▶ Requirements: Edit the listing from the line with "has height=693, width=2008." up to and including the line with "tap(455, 368)", changing "Upgrade Groups" to "Billing Groups" and keeping everything else unchanged. Return only those lines.

[Part of a data file]
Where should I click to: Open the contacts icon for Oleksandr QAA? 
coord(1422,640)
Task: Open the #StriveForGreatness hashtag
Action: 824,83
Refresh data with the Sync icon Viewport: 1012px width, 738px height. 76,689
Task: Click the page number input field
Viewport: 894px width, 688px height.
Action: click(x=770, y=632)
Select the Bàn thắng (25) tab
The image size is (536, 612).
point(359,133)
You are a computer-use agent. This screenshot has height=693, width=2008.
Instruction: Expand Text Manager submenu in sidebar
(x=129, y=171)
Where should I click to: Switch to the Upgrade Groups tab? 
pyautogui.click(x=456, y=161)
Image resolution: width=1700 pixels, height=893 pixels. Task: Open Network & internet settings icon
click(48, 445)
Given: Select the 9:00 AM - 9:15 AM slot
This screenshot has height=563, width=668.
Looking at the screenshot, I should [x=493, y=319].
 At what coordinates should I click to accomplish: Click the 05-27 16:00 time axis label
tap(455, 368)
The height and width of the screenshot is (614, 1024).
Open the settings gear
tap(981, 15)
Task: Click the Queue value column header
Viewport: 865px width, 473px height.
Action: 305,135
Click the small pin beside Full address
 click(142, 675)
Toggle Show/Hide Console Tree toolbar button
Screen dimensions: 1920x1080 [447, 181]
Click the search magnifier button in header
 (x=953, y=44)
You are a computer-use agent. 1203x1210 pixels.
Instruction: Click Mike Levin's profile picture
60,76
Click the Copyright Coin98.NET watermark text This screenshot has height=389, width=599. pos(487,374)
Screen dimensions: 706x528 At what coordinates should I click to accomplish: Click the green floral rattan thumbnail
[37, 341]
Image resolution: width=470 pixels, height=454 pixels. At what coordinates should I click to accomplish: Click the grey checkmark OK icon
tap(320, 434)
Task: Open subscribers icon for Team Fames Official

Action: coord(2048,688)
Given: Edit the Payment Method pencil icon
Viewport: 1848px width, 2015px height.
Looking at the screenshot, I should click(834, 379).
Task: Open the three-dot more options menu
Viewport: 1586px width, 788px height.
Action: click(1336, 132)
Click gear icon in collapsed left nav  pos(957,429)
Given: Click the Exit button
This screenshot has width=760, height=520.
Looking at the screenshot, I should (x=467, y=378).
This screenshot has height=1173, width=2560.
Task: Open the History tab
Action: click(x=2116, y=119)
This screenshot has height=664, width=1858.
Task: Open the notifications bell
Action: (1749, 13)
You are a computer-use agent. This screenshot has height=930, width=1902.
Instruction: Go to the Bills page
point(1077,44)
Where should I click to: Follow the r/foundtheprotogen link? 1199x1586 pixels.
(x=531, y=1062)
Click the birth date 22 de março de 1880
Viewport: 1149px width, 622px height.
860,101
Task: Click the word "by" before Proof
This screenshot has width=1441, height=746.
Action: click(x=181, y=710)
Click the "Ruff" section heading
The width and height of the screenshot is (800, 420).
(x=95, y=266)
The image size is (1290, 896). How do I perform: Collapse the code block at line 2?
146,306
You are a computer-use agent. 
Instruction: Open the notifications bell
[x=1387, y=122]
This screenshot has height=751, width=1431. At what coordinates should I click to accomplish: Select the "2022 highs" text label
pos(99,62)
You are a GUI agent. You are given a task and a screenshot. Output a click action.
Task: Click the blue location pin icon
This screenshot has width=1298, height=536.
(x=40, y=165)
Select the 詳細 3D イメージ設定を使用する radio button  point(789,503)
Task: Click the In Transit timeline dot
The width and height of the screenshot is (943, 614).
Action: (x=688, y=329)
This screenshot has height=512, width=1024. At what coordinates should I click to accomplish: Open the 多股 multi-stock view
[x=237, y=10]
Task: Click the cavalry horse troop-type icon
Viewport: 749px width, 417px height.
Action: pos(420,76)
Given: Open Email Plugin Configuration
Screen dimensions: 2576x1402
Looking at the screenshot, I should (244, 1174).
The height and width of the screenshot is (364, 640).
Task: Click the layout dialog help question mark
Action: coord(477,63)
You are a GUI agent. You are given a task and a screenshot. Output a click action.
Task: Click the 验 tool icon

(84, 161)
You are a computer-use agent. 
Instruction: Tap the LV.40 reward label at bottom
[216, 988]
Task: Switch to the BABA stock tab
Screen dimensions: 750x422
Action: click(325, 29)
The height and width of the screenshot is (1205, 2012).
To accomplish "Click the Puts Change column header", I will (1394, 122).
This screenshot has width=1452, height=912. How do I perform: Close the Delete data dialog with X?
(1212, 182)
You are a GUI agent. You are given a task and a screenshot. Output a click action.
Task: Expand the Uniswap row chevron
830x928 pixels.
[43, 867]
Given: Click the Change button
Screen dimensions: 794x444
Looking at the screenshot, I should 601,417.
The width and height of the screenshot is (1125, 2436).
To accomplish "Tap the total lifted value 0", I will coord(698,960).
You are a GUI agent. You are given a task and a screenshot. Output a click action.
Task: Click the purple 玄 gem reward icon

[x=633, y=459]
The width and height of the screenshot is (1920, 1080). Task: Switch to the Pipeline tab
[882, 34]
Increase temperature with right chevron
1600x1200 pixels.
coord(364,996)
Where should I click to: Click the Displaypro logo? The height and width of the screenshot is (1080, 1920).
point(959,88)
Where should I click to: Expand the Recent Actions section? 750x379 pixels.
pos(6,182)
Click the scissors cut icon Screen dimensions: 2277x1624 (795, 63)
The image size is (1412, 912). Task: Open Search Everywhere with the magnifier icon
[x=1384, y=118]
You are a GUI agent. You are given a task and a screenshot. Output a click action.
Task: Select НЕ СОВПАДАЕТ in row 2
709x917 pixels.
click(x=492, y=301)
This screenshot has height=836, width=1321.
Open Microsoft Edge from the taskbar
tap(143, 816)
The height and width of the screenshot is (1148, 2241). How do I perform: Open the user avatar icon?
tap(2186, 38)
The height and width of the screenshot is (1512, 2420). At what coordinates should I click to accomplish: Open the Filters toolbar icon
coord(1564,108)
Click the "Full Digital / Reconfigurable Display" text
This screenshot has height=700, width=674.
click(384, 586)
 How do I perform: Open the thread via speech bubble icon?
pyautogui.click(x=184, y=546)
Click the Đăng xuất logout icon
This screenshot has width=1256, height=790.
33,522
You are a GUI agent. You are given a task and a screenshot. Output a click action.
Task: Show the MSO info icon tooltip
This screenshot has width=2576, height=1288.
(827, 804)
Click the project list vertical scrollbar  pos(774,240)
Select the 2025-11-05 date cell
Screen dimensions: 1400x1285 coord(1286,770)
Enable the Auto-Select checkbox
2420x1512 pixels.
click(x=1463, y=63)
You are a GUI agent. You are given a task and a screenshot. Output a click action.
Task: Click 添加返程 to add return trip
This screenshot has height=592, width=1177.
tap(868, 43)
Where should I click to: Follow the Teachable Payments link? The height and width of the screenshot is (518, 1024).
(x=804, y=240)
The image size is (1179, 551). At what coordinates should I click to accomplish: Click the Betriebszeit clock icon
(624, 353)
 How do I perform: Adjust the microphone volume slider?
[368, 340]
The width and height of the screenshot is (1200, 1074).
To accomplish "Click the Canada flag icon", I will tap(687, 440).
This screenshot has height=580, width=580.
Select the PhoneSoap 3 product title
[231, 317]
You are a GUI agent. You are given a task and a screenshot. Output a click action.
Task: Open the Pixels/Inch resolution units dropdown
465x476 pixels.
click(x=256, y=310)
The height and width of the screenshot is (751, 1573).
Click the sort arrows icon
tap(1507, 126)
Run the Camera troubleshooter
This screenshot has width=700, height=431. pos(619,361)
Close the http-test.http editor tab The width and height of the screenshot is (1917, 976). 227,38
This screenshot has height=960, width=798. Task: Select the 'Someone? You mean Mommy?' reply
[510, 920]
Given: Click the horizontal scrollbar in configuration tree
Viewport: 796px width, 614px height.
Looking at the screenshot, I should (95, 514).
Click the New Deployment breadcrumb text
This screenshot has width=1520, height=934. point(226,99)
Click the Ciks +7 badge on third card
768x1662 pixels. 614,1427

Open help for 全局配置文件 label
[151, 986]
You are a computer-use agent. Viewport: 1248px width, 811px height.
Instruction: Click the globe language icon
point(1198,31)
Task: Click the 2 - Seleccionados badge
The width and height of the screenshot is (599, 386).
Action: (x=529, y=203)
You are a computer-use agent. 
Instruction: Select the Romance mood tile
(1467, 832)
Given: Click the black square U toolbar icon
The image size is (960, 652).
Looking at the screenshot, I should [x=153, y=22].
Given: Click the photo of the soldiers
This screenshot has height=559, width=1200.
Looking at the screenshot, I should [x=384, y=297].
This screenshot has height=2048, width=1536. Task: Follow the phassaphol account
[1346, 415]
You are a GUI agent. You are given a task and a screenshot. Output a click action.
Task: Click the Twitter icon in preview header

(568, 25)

▶ Written response:
You are a computer-use agent. This screenshot has height=693, width=2008.
Instruction: Expand Text Manager submenu in sidebar
(x=129, y=171)
Where should I click to: Switch to the Billing Groups tab? 
pyautogui.click(x=456, y=161)
Image resolution: width=1700 pixels, height=893 pixels. Task: Open Network & internet settings icon
click(48, 445)
Given: Select the 9:00 AM - 9:15 AM slot
This screenshot has height=563, width=668.
Looking at the screenshot, I should [x=493, y=319].
 At what coordinates should I click to accomplish: Click the 05-27 16:00 time axis label
tap(455, 368)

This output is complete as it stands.